An inclusive approach from an early age helps. DD's adored kindergarten teacher is gay and most of the parents in our neighbourhood want their kids in his class because he's such a great teacher. We are avid readers, and one thing I've done is to make sure we owned YA books with gay characters. 5 years ago, there didn't seem to be too many books available, but I found a few. I think it's probably easier to find books now, and it's almost obligatory for every t.v. sitcom and drama to have a gay character. Both of my teens attend a performing arts high school and they participated in the "It Gets Better" initiatives at the school last autumn. There are a few students at their school who are openly gay, so I'm not too concerned that my kids would be afraid to come out because of peer pressure.


----------



## nextcommercial (Nov 8, 2005)

Quote:


> Originally Posted by *laohaire*
> 
> I think T is less specifically for Trans - which includes both Transgender and Transexual.
> 
> I believe Queer is a catchall term for anyone who just doesn't fit the sex/gender social norms. Probably my brother is queer, but he is not homosexual and not transexual and not even transgender though the last is the closest to it I guess. So the Q captures him where the others do not.


Thanks. LOL.. now that I think about it, it should have been obvious. But, I got to "Bi", and thought "tri", so I was going to have that explained to me. (I'm very easily led)
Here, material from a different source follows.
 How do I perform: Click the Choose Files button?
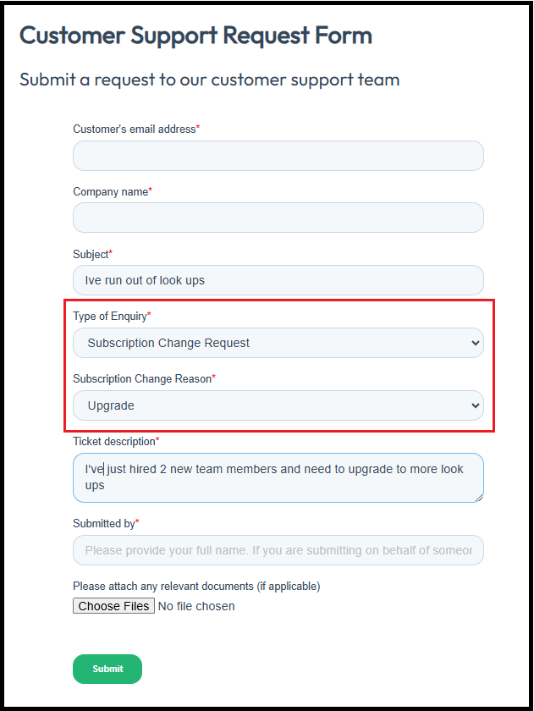coord(113,606)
Does anybody else remember when "Queer" meant "odd" or "suspicious"? "He's acting queer.... I wonder what he's up to?" (takes on a whole other meaning now)


----------



## laohaire (Nov 2, 2005)

Quote:


> Originally Posted by *MusicianDad*
> 
> Gay Lesbian Bisexual Transgender Queer/Questioning
> 
> ...


 Heh, no wonder we often just pull out the rainbow flag and just be done with it.

Quote:


> Originally Posted by *nextcommercial*
> 
> Quote:
> 
> ...


 I remember the old use of queer, but just barely. I don't think it was heavily in use in any way in the early 80s, kind of an old fashioned word at that point? But then in the late 80s people used it as a derogatory term. I grew up in the Boston area, and people would say "oh, that is so quee-ah" in that Boston accent. I think it was the mid-90s when it got "reclaimed" as a term.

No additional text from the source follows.